What this task involves »
Please answer from the peony gray mold text below: what percentage of buds fail to develop during a severe outbreak?

START Source document

Gray mold or botrytis blight is caused by the fungus, Botrytis paeoniae. It is the most common disease of garden peonies. This destructive disease is very prevalent during damp, rainy seasons.

Symptoms and Diagnosis

On peonies afflicted with botrytis, the young shoots rot off at ground level when they are 5 to 8 inches tall. The stems often have a water-soaked, cankerous appearance. The leafy shoots wilt suddenly and fall over. The rotted portion of the plant will become covered with a soft brown or blackish mass of spores. Just above the ground level, the stalk will be covered with a gray mold that sheds large numbers of spores. The spores are carried by wind and insects to young leaves and flower buds and cause leaf blight and bud rot. Small buds that are affected turn black and wither. Larger buds turn brown and fail to open. During a severe outbreak of the disease, 90% of the buds fail to develop. Open flowers are affected occasionally, and they also turn brown and later develop a covering of gray mold.

END Source document
START Information shown

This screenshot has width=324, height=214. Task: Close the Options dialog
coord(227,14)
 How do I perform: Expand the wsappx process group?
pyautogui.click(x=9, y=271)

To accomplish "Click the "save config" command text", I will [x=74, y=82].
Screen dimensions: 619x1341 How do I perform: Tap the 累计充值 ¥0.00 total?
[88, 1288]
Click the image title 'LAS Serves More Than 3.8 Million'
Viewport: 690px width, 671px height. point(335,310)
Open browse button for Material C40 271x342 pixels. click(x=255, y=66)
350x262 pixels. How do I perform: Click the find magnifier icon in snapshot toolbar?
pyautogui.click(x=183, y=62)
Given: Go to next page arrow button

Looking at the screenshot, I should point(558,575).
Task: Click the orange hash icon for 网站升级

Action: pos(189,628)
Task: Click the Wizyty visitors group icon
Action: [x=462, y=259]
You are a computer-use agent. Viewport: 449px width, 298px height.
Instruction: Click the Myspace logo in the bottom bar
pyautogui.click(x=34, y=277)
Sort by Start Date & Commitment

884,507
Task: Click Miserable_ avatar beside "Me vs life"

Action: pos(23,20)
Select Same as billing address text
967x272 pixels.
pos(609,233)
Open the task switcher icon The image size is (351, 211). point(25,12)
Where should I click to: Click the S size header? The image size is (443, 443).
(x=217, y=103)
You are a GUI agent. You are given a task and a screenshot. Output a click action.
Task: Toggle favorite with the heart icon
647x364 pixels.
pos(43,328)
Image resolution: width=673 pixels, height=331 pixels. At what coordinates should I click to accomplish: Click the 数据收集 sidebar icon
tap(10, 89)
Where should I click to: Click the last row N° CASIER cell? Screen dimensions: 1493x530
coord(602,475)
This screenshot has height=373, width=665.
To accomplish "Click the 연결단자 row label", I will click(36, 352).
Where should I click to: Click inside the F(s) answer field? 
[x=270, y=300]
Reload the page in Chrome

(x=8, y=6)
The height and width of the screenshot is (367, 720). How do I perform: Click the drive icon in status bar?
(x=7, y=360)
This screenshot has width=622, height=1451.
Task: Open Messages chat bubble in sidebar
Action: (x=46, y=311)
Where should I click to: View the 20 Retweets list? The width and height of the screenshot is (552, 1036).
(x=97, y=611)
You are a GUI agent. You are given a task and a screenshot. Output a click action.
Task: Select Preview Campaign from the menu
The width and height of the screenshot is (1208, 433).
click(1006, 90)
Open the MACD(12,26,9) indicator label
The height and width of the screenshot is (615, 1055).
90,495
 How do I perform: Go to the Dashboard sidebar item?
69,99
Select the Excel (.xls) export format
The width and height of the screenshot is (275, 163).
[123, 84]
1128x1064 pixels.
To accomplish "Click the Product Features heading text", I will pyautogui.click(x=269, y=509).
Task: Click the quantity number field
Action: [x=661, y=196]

END Information shown

Solution for this exercise »
90% of the buds fail to develop.